(EXTRACTED DATA)

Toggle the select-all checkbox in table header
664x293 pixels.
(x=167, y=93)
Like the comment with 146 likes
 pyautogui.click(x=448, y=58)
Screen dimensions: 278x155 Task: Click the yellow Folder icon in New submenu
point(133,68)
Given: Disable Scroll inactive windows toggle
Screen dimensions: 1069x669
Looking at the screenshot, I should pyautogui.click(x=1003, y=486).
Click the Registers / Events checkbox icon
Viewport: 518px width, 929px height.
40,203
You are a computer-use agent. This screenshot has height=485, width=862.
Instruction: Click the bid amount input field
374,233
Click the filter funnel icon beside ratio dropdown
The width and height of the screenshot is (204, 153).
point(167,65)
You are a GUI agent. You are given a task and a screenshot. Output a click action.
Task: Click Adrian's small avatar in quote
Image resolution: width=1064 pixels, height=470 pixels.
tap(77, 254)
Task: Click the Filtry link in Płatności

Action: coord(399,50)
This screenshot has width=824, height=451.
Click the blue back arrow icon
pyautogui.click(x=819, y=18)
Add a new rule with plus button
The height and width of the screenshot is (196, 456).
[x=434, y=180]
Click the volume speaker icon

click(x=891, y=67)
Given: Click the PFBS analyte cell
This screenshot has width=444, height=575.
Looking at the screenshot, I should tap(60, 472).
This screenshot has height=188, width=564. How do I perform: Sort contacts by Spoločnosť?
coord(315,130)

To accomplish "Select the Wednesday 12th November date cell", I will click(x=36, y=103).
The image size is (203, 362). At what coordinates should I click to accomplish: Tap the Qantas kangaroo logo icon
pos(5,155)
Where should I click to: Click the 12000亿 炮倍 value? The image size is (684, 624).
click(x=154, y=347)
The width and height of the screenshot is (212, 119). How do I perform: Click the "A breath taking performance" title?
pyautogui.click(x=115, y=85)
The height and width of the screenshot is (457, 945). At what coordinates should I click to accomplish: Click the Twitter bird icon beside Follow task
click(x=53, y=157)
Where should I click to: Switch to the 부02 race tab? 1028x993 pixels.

(End EXTRACTED DATA)

● EXERCISE
In the entries above, which lines hold the word "cell"? Copy them out.

● OUTPUT OF THE EXERCISE
Given: Click the PFBS analyte cell
To accomplish "Select the Wednesday 12th November date cell", I will click(x=36, y=103).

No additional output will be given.